Titanium-free alloy

Abstract

Titanium-free alloy which has great resistance to pitting and crevice corrosion and a high yield point in the strain-hardened state and includes (in wt %) a maximum of 0.02% C, a maximum of 0.01% S, a maximum of 0.03% N, 20.0-23.0% Cr, 39.0-44.0% Ni, 0.4-<1.0% Mn, 0.1-<0.5% Si, >4.0-<7.0% Mo, a maximum of 0.15% Nb, >1.5-<2.5% Cu, 0.05-<0.3% Al, a maximum of 0.5% Co, 0.001-<0.005% B, 0.005-<0.015% Mg, the remainder consisting of Fe and smelting-related impurities.

Description

CROSS REFERENCE TO RELATED APPLICATIONS

This application is the National Stage of PCT/DE2015/000053 filed on Feb. 10, 2015, which claims priority under 35 U.S.C. § 119 of German Application Nos. 10 2014 002 402.4 filed on Feb. 13, 2014 and 10 2014 002 693.0 filed on Feb. 28, 2014, the disclosures of which are incorporated by reference.
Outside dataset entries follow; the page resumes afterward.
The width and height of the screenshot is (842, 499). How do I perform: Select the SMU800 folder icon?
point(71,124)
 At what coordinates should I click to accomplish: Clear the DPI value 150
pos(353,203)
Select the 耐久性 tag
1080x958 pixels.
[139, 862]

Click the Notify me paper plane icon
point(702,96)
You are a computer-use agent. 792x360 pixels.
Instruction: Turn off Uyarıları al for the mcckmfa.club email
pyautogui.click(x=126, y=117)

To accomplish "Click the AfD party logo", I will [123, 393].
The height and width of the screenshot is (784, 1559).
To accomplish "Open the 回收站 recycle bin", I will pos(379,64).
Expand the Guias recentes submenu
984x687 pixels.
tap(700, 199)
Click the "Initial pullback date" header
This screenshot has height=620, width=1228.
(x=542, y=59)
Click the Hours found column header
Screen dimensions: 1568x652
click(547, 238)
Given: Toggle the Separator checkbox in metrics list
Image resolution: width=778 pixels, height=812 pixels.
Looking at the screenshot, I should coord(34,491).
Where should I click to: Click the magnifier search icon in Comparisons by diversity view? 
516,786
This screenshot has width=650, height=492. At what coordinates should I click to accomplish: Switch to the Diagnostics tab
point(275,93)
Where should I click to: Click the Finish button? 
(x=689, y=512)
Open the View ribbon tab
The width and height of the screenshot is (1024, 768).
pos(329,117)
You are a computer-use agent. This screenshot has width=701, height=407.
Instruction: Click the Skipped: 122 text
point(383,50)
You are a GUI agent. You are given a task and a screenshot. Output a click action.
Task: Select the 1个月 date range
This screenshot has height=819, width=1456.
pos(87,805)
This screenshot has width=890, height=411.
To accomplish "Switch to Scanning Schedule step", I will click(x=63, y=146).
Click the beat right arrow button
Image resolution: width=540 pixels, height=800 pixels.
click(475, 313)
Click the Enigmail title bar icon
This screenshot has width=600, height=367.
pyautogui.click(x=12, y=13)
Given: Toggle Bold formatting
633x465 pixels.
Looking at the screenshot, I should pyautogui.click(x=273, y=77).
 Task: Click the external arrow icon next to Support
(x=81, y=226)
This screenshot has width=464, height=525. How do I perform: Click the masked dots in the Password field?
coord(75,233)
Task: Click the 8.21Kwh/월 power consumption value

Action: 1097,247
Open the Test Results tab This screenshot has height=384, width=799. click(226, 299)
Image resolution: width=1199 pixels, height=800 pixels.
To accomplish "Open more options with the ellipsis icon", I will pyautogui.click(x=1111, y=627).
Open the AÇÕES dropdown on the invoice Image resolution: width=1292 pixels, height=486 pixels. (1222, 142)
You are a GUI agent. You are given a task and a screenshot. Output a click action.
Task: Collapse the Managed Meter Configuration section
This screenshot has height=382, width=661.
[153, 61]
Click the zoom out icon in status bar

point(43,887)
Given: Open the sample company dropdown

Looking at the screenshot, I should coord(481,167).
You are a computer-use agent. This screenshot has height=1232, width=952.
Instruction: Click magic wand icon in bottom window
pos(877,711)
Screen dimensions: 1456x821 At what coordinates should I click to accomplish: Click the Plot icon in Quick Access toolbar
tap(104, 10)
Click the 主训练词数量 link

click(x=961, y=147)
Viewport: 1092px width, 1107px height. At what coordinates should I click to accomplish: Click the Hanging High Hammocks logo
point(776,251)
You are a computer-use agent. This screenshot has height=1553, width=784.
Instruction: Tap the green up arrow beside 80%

The international application under PCT article 21(2) was not published in English.

The invention relates to a titanium-free alloy with high pitting and crevice corrosion resistance as well as high offset yield strength and tensile strength in the cold-worked condition.

The high-corrosion-resistant material Alloy 825 is used for critical applications in the chemical industry and in the offshore technology. It is marketed under the material number 2.4858 and has the following chemical composition: C≤0.025%, S≤0.015%, Cr 19.5-23.5%, Ni 28-46%, Mn≤1%, Si≤0.5%, Mo 2.5-3.5%, Ti 0.6-1.2%, Cu 1.5-3%, Al≤0.2%, Co≤1%, Fe the rest.

For new applications in the oil and gas industry, the pitting and crevice corrosion resistance (problem 1) as well as the offset yield strength and tensile strength (problem 2) are too low.

As regards the low chromium and molybdenum content, Alloy 825 has only a relatively low effective sum (PRE=1×% Cr+3.3×% Mo). By the effective sum PRE, the person skilled in the art understands the Pitting Resistance Equivalent.

The alloy that is Alloy 825 is a titanium-stabilized alloy. However, titanium may lead to problems, especially in continuous casting, since it reacts with the SiO₂ of the casting powder (problem 3). It would be desirable to avoid the element titanium, but that would lead to a significant increase of the edge-cracking tendency.

JP 61288041 A1 relates to an alloy of the following composition: C<0.045%, S<0.03%, N 0.005-0.2%, Cr 14-26%, Mn<1%, Si<1%, Mo<8%, Cu<2%, Fe<25%, Al<2%, B 0.001-0.1%, Mg 0.005-0.5%, the rest Ni. The content of Nb is generated by a formula. Furthermore, at least one of the elements Ti, Al, Zr, W, Ta, V, Hf may be present in contents≤2.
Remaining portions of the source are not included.